Suicide rates in Massachusetts rose by 35 percent from 1999 to 2016, according to the CDC report. In a silver lining, Massachusetts had the third-lowest national rate in the past three years, with 10 suicides per 100,000 people.

With a Massachusetts population of nearly 7 million, that equates to roughly 680 people who have died of suicide in those years.

“It's always shocking to see something like that on paper,” said Looser.

Calls to Samaritans, a nonprofit who helps those with mental illness and their loved ones, saw nearly a doubling in call volume in the weekend after the CDC report and Spade and Bourdain's suicides, said Steve Mongeau, the Samaritans executive director.

Many of those were from people who said they were concerned about a loved one, he said.

Samaritans, which holds support groups in Framingham and Worcester, is known for its suicide help line, which it expanded in early 2016 to include text messaging.

More than 12,000 text conversations have been recorded since, Mongeau said, including a record high 600 in June.

“The silver lining was that the message was getting out that we need to help one another,” Mongeau said.

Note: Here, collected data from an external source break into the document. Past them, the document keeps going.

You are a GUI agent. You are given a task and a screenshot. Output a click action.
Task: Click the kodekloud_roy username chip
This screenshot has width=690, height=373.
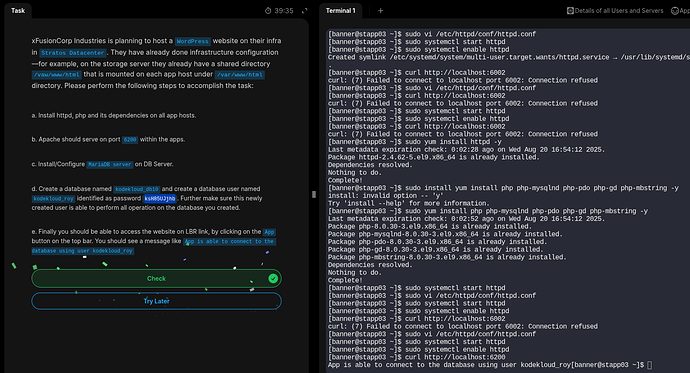coord(54,199)
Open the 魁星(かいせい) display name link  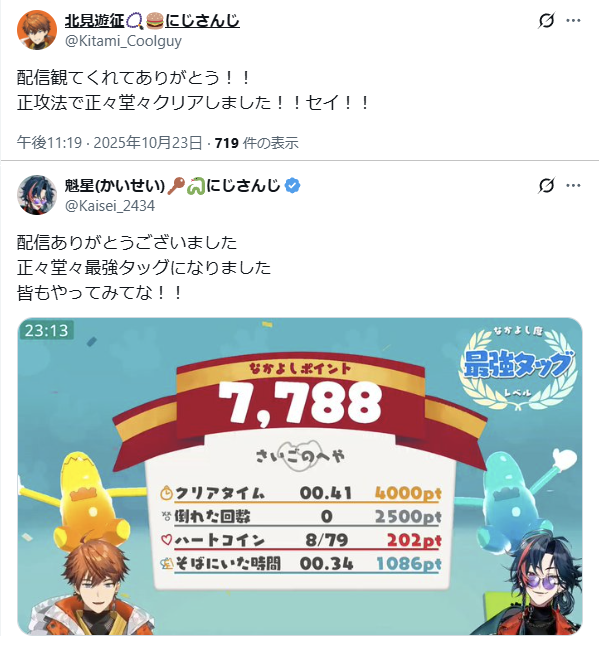(x=115, y=186)
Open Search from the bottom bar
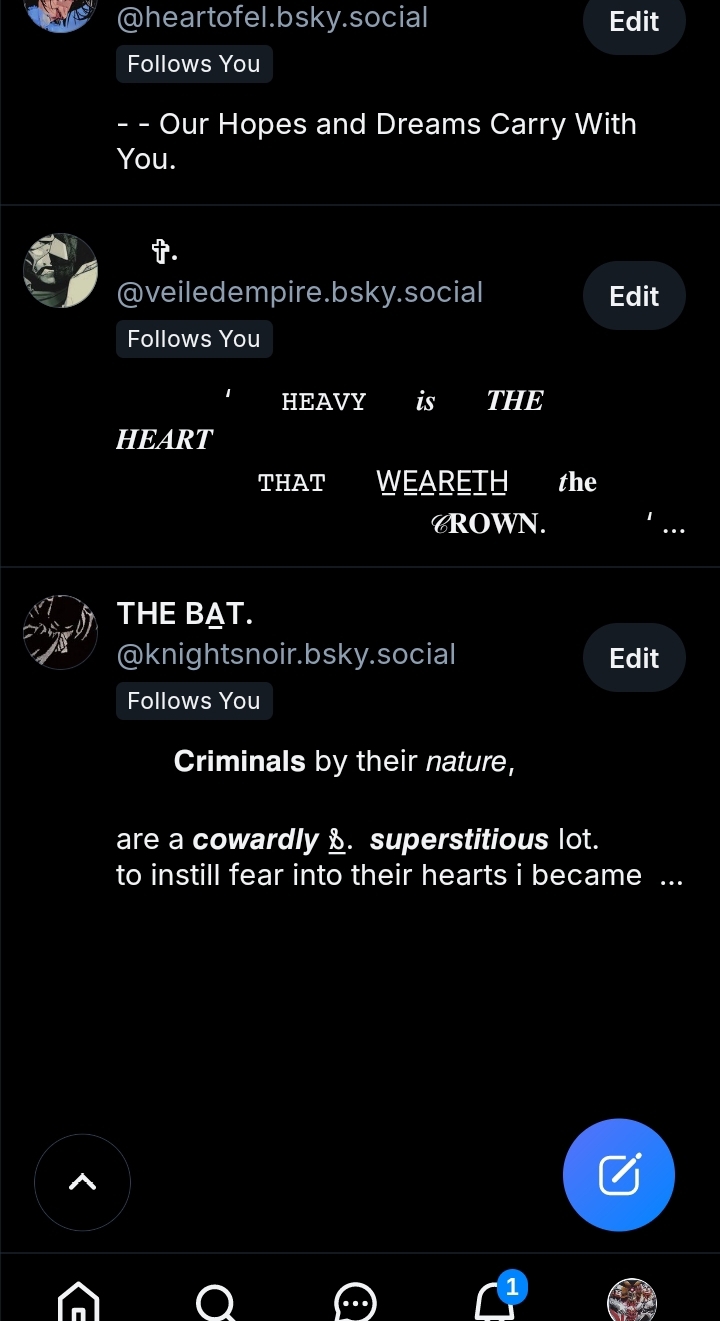The height and width of the screenshot is (1321, 720). point(216,1301)
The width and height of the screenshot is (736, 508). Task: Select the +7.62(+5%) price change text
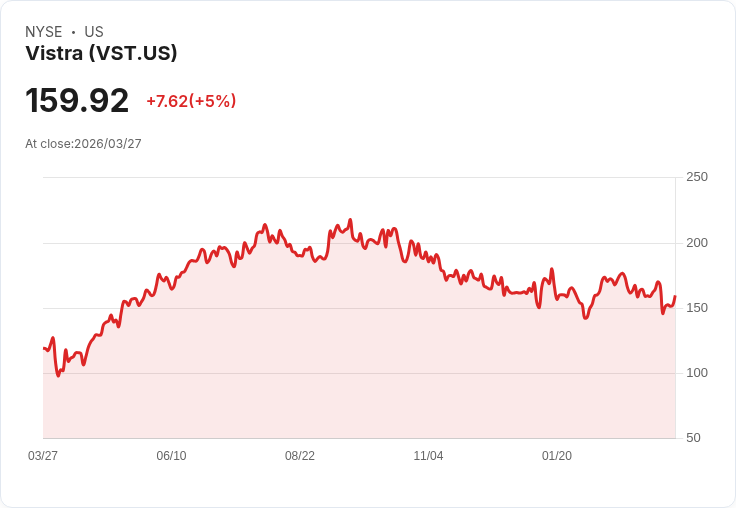pos(191,101)
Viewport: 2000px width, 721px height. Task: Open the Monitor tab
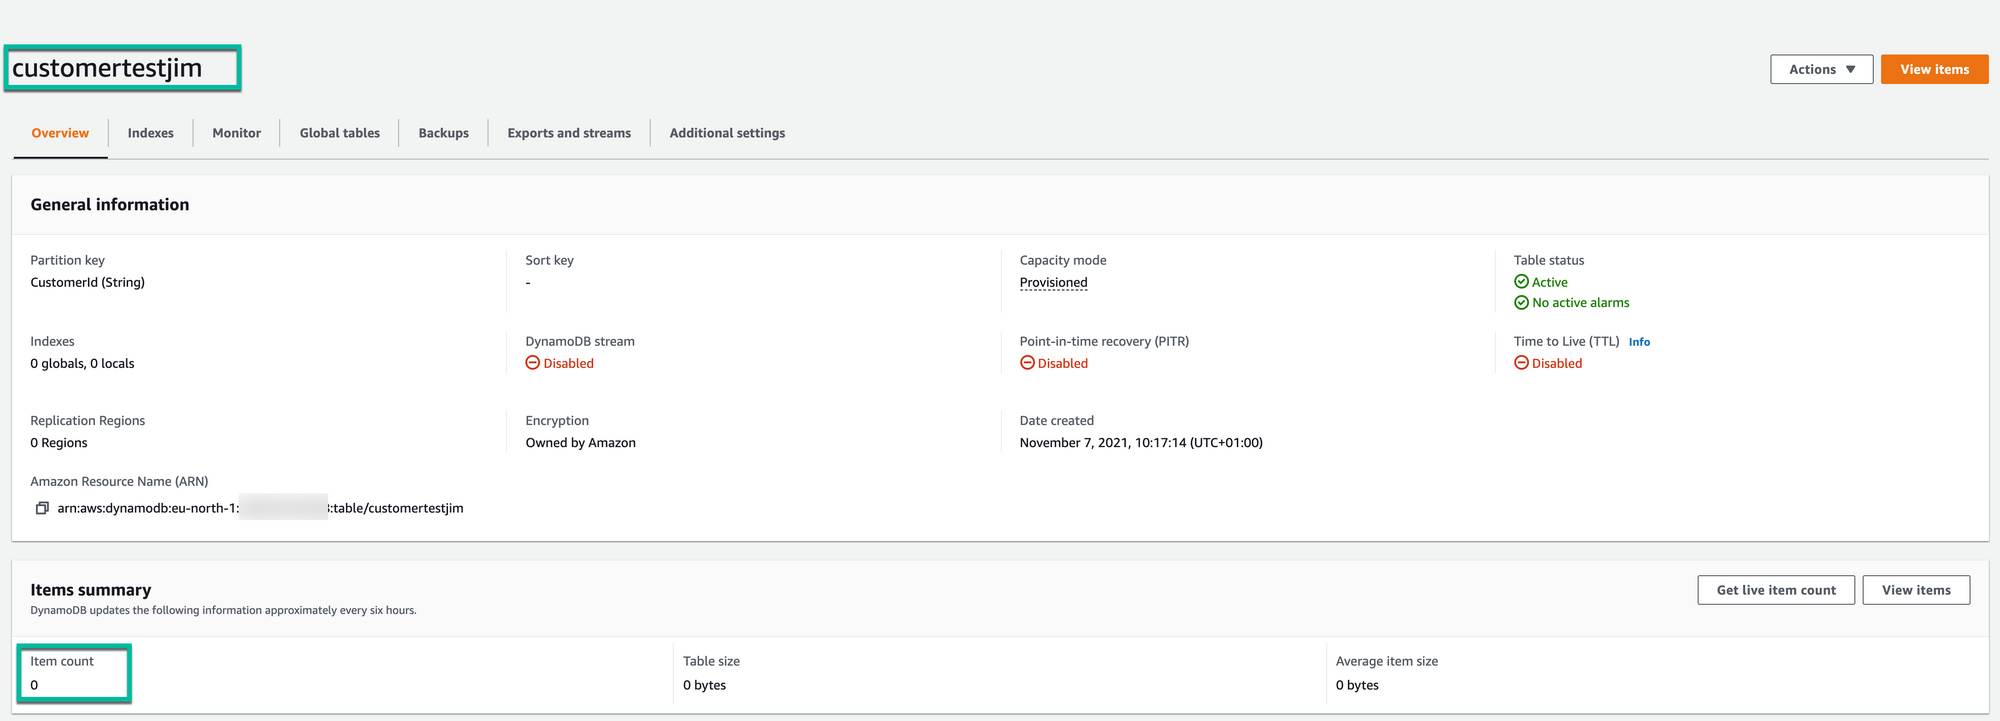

Nearly 45,000 Americans took their lives in 2016, with the suicide rate consistent among both all sexes and racial and ethnic groups, according to the CDC.

There is no consensus among doctors for what could be fueling the rise in suicides.

The report suggested warning signs may not have been present in many suicide cases.

Of those who have died of suicide, 54 percent were not known to have had a mental health condition.

“You're always kind of scratching the surface,” said Adams from Harrington. “There's always the need out there.”

New facilities, more providers needed

Central Massachusetts providers have been responding to a rising need, with more on the way.

In Worcester, UMass Memorial Health Care is building a 120-bed psychiatric hospital slated to open early next year. Saint Vincent Hospital opened an eight-patient wing of its emergency department committed exclusively for behavioral health on what was a loading dock and offices. The hospital is planning to expand its inpatient mental health wing from 13 beds to 20.

In Southbridge, Harrington HealthCare opened Harrington Child and Family Services Center in February, purposely avoiding a phrase like “mental health” in its name for the stigma against getting professional help. It added staff to a similar center in Dudley.

Harrington has more than doubled the size of its behavioral health staff in the past two years, Adams said, growing from just one outpatient behavioral health site to nine. Psychiatry now makes up the largest department at Harrington Hospital in Southbridge.

“It's staggering,” Adams said. “No matter how much staff we add or programs we add, it's not enough.”

MetroWest Medical Center has the same issue, with both inpatient and outpatient services constantly at capacity, Looser said.

MetroWest has added staff but is still constrained by the cost of adding or expanding units, or of finding enough specialists to staff them, Looser said. MetroWest Medical Center, which has 80 inpatient mental health beds, is considering an expansion based on the area's needs. In the meantime, patients might have to wait weeks for placement.

Heywood Medical Group opened a day program for those battling both substance abuse and mental illness at the Quabbin Retreat in Petersham last June.

“This is something that we've seen coming down the road for a long time,” Nora Salovardos, Heywood's director of behavioral health, said of rising mental health needs.

Heywood formed the Montachusett Suicide Prevention Task Force six years ago after seeing cases of suicide more and more often – including in schools. The task force has grown to include 22 area communities, with programs for men, youths, survivors of those who've died of suicide, and military families.

Barbara Nealon, who co-chairs the task force with Salovardos, said the task force has shown results at least locally, where suicides are down sharply in Gardner, where Heywood is based.

Other towns have wanted to add in more services, too, but the staff has bumped up against how much it can handle, Nealon said.

“There's only so much we can physically do as a group,” she said.

CORRECTION: An earlier version of this story incorrectly said that MetroWest Medical Center was planning an expansion from 12 beds for mental health patients to 20. It has 80 such beds.